What is the theoretical limit of magnification of an optical microscope?
The resolution limit of an optical microscope is approximately 0.2 micrometers, equivalent to a magnification of 1500-2000 times; To achieve greater magnification, an electron microscope or tunneling scanning microscope must be used.
Magnifying glasses can refocus light and achieve magnification effects, and using a combination of magnifying glasses can result in an optical microscope; The limit of optical microscopes is limited by wavelength and cannot be infinitely magnified.
Generally, the resolution limit of a fixed wavelength optical microscope is half of the wavelength of light, with visible light wavelengths between 400-760nm. Therefore, the resolution limit of an optical microscope is 200nm (0.2 micrometers).

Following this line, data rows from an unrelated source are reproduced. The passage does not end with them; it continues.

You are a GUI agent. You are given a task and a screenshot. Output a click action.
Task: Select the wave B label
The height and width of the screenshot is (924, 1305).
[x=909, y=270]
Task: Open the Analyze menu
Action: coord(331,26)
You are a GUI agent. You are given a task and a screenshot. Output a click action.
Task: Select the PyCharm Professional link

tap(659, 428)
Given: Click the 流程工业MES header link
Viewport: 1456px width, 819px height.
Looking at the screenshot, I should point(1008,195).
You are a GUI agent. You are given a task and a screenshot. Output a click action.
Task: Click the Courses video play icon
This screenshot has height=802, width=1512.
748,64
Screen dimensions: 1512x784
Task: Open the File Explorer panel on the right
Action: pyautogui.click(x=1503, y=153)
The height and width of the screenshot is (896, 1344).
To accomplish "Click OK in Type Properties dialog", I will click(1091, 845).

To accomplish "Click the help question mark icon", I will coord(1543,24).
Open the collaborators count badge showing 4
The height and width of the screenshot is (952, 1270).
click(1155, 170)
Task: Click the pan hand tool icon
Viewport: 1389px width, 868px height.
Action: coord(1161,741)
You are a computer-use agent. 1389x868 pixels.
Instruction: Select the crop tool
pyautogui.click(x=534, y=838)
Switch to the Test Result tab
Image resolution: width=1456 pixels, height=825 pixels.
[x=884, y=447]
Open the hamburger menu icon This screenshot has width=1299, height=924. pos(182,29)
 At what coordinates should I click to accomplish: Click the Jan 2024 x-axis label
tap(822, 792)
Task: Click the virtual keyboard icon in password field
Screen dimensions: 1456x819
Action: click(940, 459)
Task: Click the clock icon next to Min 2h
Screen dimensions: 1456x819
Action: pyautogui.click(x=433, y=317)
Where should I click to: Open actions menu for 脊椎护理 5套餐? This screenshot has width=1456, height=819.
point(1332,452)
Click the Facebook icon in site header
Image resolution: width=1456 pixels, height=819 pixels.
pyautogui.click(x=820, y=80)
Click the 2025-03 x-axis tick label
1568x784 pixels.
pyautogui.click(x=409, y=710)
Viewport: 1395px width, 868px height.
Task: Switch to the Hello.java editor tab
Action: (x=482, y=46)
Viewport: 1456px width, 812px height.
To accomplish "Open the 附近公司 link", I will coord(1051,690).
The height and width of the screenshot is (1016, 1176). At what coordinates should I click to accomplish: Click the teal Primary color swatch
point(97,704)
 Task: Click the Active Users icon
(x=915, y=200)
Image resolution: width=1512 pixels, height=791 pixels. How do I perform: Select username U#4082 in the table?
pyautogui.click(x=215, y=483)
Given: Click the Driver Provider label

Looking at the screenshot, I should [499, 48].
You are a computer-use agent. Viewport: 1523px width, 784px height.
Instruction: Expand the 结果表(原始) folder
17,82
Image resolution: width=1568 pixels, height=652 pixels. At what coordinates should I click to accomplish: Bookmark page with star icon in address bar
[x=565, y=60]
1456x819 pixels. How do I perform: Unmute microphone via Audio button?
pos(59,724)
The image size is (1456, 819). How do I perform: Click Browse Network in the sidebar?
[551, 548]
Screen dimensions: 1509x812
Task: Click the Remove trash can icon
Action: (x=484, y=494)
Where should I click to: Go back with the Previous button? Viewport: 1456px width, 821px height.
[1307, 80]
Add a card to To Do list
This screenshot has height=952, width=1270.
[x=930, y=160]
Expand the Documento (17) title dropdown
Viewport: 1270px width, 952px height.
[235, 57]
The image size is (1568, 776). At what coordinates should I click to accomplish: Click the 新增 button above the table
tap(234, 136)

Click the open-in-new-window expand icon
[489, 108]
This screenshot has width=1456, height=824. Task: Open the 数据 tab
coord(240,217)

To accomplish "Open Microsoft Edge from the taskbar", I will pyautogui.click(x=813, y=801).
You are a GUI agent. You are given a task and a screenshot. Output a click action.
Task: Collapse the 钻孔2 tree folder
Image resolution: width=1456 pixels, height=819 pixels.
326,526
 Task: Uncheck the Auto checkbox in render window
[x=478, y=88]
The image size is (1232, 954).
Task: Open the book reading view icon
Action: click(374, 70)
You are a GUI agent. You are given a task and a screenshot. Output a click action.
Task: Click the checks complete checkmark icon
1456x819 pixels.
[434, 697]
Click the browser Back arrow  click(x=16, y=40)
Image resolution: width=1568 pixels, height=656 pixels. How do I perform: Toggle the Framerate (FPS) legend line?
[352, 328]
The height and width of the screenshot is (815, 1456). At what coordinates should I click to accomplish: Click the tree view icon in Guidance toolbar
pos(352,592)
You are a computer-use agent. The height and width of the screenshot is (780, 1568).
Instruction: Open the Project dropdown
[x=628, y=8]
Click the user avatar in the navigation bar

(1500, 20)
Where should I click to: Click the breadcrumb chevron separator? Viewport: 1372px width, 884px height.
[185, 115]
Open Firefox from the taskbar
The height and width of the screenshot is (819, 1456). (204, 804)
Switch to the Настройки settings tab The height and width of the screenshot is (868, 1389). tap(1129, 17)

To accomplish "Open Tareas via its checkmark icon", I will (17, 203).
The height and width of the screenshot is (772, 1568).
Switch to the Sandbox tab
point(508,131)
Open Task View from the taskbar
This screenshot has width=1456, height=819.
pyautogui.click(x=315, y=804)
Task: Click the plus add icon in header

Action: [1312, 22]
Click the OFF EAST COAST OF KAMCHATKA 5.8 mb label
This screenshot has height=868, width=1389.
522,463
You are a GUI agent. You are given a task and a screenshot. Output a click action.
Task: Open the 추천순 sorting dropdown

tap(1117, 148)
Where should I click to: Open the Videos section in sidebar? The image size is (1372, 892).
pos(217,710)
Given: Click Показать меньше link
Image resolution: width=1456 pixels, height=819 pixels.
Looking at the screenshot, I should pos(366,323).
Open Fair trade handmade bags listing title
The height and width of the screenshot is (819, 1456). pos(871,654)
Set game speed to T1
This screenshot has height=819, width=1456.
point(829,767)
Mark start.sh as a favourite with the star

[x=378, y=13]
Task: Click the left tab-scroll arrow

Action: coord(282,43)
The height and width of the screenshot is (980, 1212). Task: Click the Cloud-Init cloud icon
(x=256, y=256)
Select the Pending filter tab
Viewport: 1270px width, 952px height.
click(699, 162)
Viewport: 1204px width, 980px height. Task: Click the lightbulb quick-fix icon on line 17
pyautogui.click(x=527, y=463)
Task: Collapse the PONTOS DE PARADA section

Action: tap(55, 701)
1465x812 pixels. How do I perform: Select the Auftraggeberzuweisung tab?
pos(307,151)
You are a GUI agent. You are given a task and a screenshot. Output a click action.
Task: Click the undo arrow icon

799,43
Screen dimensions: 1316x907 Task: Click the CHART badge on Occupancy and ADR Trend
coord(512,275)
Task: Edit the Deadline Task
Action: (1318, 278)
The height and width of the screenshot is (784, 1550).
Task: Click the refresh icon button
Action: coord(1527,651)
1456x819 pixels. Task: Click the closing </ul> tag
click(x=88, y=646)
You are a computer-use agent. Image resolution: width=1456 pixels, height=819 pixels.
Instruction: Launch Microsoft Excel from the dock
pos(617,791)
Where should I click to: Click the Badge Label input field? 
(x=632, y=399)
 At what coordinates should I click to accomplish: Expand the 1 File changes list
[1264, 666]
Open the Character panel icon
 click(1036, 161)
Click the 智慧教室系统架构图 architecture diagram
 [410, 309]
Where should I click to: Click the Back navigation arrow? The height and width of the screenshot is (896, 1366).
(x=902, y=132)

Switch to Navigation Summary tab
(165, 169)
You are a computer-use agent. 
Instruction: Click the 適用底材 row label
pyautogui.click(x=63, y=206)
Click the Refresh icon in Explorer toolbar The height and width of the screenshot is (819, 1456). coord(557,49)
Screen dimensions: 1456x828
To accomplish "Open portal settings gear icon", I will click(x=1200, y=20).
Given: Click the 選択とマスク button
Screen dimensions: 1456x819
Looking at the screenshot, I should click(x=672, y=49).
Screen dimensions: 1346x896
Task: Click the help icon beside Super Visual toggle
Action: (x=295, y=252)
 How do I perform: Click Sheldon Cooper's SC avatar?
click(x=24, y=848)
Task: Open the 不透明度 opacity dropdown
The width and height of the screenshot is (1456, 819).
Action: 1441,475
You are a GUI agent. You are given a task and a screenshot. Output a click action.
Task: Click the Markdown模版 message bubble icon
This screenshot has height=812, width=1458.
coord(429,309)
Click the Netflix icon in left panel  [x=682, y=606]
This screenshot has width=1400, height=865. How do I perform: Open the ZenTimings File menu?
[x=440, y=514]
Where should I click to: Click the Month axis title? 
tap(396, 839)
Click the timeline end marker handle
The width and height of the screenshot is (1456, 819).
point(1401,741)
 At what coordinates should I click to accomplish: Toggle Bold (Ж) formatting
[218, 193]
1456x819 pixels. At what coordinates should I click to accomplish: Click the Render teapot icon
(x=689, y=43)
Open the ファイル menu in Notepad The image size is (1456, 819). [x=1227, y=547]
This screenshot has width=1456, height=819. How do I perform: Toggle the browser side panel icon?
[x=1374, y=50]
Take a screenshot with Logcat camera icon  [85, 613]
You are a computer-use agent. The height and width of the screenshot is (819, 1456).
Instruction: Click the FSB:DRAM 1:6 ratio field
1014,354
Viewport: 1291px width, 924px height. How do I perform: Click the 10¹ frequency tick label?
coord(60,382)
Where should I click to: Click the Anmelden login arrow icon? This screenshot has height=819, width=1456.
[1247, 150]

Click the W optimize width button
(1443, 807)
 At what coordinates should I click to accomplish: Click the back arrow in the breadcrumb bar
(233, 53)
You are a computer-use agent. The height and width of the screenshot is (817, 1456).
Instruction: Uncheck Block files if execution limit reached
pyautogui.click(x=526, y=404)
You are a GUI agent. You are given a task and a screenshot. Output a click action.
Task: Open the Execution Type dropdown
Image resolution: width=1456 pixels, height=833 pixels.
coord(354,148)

Objects smaller than 0.2 microns cannot be distinguished by optical microscopes, just like the tactile resolution of a human hand, which cannot exceed the small distance between tactile cells.
And magnification is a subjective term, defined as the ratio of the size of an object seen by the human eye to its actual size at a clear visual distance of 25cm. The resolution of an optical microscope is 0.2 micrometers, which is equivalent to a magnification of 1500-2000 times. This is enough for us to see the structure of ordinary cells clearly.
If we use electromagnetic waves with shorter wavelengths, we can achieve greater amplification, but this is already beyond the wavelength range of visible light; In 1931, British physicist Lusca invented the electron microscope. According to the principle of wave particle duality, electron beams have shorter wavelengths of de Broglie waves, allowing for smaller resolutions.
The acceleration voltage of electrons corresponds to their own wavelength. When the voltage is 100 kV, the wavelength of the electron beam is about 0.004nm (the actual resolution can only reach 0.2nm), which is much smaller than the wavelength of visible light. Therefore, the resolution limit of electron microscopes far exceeds that of optical microscopes, and can achieve a magnification of up to 3 million times, which can distinguish small objects such as viruses, mitochondria, DNA, etc.